Authorization guidance for Single Sign-On API operations, including API key, client ID, access tokens, bearer tokens, and protocol-specific differences.

Overview

The Single Sign-On API has one of the most mixed authorization profiles in the LoginRadius API surface because it spans several identity protocols. OAuth, OIDC, JWT, SAML, M2M, and cross-device flows do not all use the same input model.

This group should be treated as protocol-specific rather than uniform.

Primary authentication models

Across the current spec, the main patterns are:

  • apikey plus client_id
  • apikey plus X-LoginRadius-ApiKey on selected routes
  • query access_token on some token-driven routes
  • bearer tokens on selected endpoints

The protocol you are implementing determines which of these patterns applies.

Required credentials

Depending on the endpoint, you may need:

  • apikey
  • client_id
  • query access_token
  • Authorization: Bearer <token>
  • X-LoginRadius-ApiKey

Security schemes used in this group

The current public spec uses these schemes in the Single Sign-On API group:

  • APIKey
  • XLoginRadiusAPIKey
  • AccessToken
  • BearerToken
  • ClientId

Practical interpretation

  • OAuth and OIDC token-oriented operations commonly use apikey plus client_id
  • some JWT or SSO routes include X-LoginRadius-ApiKey
  • some routes accept or require query access_token
  • some operations support bearer-token authorization

Headers and query parameters

Common auth inputs in this group include:

  • query apikey
  • query client_id
  • query access_token
  • header Authorization: Bearer <token>
  • header X-LoginRadius-ApiKey

Do not normalize these away at the integration layer. Respect the exact requirements per protocol endpoint.

Token usage guidance

OAuth and OIDC

Expect application-driven inputs such as apikey and client_id, especially for token issuance, device code, revocation, and introspection endpoints.

JWT and SSO connector-like behavior

Some JWT-adjacent routes use X-LoginRadius-ApiKey rather than the simpler public-flow shape.

Access-token-driven routes

Some SSO operations rely on a query access_token or a bearer token to represent an already-authenticated user or delegated identity.

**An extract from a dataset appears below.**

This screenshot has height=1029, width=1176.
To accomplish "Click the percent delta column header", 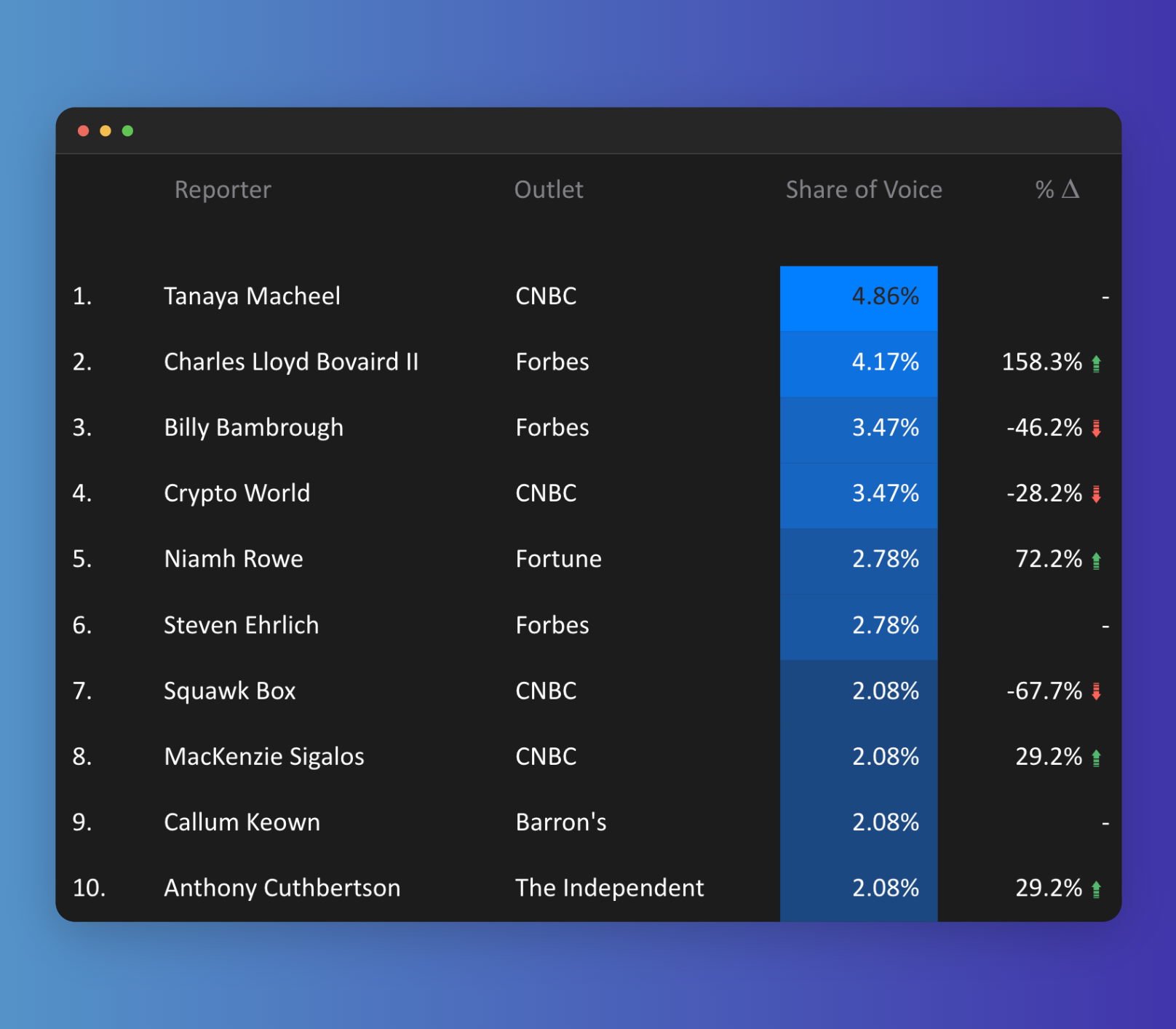I will [x=1057, y=190].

Examples and common patterns

Typical examples in this group include:

  • exchanging OAuth or OIDC device codes for tokens
  • introspecting or revoking OAuth tokens
  • requesting JWT-backed SSO tokens for downstream applications
  • calling SSO routes with an existing user access token
  • using application credentials for protocol bootstrap and configuration-driven flows

Common auth errors and pitfalls

  • assuming all SSO protocols use the same parameters
  • treating query access_token and bearer token usage as interchangeable
  • omitting client_id on OAuth or OIDC routes that require it
  • missing X-LoginRadius-ApiKey on selected SSO endpoints
  • reusing public login assumptions from Authentication API in protocol-specific SSO flows

Always confirm the exact operation requirements in the generated reference page for the protocol and route you are implementing.